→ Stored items
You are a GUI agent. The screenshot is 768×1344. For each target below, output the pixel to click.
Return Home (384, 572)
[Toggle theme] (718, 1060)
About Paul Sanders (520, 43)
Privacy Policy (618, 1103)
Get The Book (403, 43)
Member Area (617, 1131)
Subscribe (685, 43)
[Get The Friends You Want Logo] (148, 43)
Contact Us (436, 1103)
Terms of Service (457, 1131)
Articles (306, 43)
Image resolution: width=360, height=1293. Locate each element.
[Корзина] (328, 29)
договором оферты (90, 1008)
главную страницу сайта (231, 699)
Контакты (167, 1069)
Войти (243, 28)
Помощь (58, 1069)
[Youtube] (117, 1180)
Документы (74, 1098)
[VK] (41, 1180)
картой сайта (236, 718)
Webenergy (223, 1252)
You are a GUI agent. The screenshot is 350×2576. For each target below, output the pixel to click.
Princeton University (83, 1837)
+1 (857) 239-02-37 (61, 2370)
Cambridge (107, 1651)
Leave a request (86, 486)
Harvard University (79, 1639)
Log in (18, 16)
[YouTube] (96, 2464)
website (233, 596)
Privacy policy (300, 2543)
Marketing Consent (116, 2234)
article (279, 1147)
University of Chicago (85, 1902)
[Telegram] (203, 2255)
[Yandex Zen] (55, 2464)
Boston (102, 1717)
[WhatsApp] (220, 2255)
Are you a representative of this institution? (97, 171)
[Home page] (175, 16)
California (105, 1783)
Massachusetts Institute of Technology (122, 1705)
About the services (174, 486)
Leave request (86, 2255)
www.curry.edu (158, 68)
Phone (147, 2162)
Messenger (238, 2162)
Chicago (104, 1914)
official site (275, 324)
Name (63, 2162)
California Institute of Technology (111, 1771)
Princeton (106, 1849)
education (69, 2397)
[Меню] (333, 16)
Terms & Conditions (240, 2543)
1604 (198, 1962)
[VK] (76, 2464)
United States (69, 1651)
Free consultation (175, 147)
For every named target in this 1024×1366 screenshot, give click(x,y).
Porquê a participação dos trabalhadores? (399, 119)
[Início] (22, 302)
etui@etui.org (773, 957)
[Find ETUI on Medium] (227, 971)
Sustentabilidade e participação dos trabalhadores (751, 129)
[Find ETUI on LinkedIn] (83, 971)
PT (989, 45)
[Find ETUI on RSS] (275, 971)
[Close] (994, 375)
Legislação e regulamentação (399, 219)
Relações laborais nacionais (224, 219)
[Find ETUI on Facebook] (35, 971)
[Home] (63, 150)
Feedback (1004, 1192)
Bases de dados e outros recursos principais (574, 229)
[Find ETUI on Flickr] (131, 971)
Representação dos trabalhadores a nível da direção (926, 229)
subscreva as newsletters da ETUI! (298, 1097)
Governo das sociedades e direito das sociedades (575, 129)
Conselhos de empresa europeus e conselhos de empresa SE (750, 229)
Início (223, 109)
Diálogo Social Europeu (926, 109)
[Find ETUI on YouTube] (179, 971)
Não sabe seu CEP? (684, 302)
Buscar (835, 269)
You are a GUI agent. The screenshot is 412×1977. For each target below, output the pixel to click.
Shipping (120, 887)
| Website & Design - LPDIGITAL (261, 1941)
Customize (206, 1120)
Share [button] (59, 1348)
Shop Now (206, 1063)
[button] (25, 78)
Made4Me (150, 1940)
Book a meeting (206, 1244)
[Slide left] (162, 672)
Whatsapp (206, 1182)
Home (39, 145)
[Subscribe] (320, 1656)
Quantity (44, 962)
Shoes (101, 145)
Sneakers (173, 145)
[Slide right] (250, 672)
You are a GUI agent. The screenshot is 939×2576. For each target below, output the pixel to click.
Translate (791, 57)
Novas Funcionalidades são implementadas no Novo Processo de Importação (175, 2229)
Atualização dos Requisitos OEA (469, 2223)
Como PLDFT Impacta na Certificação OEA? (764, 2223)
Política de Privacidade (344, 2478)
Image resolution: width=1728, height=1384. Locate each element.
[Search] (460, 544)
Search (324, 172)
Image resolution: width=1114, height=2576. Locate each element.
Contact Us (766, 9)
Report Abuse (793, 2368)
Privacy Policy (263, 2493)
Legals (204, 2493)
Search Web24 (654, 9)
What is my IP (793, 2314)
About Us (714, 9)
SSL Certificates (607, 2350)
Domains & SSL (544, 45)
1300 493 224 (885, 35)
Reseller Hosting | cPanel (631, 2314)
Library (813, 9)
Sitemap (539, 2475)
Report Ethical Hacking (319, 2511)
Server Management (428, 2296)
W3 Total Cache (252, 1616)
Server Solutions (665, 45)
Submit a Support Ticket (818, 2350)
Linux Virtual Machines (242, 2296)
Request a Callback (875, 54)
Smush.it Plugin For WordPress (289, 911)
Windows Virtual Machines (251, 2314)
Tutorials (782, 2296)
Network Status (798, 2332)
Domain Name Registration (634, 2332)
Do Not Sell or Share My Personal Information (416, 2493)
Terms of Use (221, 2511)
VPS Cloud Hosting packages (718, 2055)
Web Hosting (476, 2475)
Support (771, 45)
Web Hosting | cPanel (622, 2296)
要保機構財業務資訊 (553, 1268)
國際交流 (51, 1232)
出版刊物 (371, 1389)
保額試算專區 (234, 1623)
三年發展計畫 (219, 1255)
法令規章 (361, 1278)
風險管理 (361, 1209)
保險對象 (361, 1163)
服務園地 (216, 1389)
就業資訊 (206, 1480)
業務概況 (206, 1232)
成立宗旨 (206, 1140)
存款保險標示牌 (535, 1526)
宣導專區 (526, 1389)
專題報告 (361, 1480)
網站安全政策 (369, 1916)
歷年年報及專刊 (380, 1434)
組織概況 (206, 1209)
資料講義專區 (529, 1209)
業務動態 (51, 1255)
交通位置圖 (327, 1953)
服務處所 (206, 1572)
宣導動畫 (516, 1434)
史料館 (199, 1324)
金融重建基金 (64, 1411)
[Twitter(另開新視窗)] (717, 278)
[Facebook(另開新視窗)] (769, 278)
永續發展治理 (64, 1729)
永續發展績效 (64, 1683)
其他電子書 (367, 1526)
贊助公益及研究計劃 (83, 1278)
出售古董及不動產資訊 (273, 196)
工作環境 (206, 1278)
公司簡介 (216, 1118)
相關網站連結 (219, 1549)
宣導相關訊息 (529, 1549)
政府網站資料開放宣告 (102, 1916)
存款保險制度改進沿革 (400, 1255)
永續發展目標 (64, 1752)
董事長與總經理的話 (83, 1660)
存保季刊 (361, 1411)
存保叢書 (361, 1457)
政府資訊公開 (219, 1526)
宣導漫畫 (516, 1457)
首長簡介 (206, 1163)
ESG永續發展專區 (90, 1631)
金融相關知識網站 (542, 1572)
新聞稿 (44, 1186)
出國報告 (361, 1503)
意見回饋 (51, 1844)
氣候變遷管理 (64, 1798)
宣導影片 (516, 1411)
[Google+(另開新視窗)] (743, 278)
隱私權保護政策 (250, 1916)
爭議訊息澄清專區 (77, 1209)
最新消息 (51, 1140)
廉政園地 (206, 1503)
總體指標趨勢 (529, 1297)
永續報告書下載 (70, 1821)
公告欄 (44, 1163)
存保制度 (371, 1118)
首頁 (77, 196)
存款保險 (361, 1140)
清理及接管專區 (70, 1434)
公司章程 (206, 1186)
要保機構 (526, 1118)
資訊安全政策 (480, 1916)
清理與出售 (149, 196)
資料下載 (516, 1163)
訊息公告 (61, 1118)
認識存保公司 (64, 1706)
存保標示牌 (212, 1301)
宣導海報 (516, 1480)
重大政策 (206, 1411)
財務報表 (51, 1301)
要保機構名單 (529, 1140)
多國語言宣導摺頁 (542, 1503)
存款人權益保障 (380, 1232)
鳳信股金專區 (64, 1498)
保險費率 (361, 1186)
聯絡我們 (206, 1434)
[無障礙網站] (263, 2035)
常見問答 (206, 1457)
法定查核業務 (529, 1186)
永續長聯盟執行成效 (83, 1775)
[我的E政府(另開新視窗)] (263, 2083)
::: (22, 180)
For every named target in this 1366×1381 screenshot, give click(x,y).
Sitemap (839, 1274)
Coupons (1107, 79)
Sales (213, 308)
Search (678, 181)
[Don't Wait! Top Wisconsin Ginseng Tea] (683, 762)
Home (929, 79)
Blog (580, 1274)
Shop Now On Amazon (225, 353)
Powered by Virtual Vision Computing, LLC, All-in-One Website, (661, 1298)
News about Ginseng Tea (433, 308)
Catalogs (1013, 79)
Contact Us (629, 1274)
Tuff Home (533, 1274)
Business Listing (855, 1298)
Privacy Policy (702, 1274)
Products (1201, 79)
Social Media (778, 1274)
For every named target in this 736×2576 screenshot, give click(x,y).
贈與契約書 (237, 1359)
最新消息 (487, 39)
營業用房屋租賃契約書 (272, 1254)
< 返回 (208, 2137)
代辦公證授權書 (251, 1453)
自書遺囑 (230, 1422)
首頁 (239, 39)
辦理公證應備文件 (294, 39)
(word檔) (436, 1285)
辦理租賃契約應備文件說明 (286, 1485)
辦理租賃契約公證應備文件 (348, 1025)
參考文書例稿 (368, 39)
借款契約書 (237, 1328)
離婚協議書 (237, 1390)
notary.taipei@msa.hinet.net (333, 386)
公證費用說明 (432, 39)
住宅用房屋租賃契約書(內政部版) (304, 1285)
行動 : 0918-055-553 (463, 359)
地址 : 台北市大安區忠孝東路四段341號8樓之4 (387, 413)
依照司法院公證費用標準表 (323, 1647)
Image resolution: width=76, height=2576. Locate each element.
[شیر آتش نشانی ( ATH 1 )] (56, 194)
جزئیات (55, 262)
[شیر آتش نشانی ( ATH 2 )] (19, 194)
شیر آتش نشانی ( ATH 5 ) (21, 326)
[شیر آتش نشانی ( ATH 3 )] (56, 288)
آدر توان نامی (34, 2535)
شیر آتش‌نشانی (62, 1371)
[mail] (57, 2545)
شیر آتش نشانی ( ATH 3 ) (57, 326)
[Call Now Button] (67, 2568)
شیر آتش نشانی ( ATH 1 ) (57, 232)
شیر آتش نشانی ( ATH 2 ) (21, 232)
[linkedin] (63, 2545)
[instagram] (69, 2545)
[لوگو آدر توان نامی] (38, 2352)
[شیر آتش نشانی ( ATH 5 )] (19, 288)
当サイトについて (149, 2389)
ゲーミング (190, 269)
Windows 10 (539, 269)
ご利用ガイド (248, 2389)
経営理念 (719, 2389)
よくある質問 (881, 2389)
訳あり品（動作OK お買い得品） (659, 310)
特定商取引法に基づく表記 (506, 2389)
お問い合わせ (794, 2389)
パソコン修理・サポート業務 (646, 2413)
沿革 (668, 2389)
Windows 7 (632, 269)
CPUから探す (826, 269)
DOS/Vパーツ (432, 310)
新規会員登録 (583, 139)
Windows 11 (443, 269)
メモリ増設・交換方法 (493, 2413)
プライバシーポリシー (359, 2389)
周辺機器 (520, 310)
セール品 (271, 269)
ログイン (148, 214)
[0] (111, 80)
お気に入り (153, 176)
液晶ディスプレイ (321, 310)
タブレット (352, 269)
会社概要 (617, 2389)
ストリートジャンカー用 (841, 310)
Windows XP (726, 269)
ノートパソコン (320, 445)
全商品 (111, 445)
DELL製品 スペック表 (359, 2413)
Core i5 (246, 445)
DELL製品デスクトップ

→ EXERCISE OBJECTIVE
Only one stretch of the records above is wanted: the lines between the one holding "239-02-37 (61, 2370)" and the one holding "article (279, 1147)", inclusive, reproduced exactly.

→ WRITTEN SOLUTION
+1 (857) 239-02-37 (61, 2370)
Cambridge (107, 1651)
Leave a request (86, 486)
Harvard University (79, 1639)
Log in (18, 16)
[YouTube] (96, 2464)
website (233, 596)
Privacy policy (300, 2543)
Marketing Consent (116, 2234)
article (279, 1147)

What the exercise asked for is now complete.